Records contained in a dataset:
--------------------------------

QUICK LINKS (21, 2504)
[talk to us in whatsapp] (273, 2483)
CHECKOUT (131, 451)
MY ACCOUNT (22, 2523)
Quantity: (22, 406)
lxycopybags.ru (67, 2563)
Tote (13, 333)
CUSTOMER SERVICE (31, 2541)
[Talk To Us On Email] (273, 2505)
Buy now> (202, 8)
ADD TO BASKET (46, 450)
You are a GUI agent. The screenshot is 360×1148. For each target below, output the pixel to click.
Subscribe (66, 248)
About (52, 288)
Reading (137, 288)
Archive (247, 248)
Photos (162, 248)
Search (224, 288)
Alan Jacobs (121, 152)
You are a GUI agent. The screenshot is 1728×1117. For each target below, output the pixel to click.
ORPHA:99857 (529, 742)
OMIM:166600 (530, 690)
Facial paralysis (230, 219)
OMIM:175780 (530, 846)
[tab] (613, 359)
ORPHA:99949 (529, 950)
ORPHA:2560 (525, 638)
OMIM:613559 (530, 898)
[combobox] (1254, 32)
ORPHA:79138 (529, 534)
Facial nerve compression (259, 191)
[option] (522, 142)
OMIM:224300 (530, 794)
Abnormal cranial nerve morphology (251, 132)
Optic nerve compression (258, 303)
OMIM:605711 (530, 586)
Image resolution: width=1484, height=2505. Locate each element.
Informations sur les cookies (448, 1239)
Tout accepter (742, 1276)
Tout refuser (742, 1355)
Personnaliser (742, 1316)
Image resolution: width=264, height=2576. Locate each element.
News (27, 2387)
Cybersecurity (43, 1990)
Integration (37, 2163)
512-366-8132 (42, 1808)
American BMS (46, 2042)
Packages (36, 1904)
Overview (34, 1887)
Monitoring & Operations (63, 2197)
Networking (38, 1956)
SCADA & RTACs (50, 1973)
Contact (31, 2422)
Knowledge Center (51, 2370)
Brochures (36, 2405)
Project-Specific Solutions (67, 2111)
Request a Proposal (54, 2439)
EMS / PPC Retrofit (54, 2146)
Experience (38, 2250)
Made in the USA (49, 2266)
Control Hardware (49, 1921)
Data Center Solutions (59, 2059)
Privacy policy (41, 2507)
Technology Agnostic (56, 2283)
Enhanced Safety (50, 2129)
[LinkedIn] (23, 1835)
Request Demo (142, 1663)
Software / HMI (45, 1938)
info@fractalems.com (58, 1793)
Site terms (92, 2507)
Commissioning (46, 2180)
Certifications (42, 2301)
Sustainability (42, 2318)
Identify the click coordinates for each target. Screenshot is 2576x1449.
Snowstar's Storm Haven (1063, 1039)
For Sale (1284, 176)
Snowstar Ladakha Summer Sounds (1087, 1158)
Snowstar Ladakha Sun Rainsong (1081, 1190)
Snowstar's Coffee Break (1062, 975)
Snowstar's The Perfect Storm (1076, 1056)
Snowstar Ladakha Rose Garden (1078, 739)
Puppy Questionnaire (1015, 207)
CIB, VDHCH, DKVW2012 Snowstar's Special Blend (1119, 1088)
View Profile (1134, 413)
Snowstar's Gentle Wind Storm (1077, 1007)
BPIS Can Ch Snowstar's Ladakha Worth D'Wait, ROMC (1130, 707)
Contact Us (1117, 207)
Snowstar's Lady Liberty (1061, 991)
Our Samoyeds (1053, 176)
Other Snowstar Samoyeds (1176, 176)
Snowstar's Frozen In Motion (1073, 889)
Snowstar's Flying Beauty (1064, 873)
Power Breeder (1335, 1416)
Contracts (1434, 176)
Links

--------------------------------

If a line in the entries contains the word "click", copy that line out.

SOLUTION TO THIS TASK:
You are a GUI agent. The screenshot is 360×1148. For each target below, output the pixel to click.
You are a GUI agent. The screenshot is 1728×1117. For each target below, output the pixel to click.
Identify the click coordinates for each target. Screenshot is 2576x1449.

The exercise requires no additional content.